Washington: Researchers at the University of Chicago have indicated that preschool children seem to grasp the true concept of counting only if they are taught to understand the number value of groups of objects greater than three.
"We think that seeing that there are three objects doesn’t have to involve counting. It’s only when children go beyond three that counting is necessary to determine how many objects there are," said Elizabeth Gunderson, an UChicago graduate student in psychology.
Gunderson and Susan Levine, the Stella M. Rowley Professor in Psychology, Comparative Human Development and the Committee on Education at the University, studied how children develop an understanding of the connection between number words and their actual numerical value. That connection is known as the cardinal principle, which states that the size of a set of objects is determined by the last number reached when counting the set.

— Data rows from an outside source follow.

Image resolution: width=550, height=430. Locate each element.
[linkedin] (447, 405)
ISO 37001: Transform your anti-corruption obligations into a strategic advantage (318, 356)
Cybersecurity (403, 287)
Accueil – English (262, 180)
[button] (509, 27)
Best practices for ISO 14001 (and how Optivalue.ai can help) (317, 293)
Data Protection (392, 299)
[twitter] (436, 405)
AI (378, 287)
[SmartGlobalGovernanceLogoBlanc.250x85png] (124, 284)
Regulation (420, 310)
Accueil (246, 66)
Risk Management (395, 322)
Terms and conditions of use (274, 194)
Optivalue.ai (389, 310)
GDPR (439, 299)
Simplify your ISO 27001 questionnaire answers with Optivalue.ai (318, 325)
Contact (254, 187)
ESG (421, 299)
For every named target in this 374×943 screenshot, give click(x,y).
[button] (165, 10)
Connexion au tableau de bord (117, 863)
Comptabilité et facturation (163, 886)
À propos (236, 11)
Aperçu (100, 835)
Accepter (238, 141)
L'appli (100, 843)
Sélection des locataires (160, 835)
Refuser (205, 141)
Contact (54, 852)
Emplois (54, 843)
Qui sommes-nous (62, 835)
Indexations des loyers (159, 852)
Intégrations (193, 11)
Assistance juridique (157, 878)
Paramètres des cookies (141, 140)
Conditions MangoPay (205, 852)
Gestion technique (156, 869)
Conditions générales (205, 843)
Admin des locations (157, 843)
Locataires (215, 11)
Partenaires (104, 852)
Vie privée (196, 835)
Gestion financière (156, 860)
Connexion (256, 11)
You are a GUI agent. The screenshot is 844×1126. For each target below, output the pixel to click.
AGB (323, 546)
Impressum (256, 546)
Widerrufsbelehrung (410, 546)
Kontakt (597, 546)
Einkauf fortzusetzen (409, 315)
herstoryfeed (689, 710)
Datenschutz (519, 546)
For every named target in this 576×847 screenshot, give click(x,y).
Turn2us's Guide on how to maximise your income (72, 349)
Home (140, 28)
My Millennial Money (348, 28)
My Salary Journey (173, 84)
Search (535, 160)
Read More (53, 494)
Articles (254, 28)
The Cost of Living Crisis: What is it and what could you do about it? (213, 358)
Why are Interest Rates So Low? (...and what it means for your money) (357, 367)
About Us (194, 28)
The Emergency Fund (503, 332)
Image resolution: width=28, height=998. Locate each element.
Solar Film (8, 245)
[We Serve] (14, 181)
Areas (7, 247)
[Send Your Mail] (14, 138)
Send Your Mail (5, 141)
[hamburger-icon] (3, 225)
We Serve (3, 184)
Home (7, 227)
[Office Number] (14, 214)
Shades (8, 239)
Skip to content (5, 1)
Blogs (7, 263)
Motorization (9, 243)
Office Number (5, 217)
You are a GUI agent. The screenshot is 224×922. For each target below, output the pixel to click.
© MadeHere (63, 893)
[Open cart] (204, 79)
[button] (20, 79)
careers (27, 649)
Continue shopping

Levine`s work has shown that exposure to language related to numbers improves mathematics comprehension; the latest paper goes a step further. It shows that children who are exposed to number words from four through 10, in addition to the number words from one through three, acquire an understanding of the cardinal principle before children who have little exposure to these higher number words.
To perform the study, team members made five home visits and videotaped interactions between 44 youngsters and their parents.
"The results have important policy implications, showing that specific aspects of parents` engagement in numerically relevant behaviours in the home seem to have an impact on children`s early mathematical development," said the authors.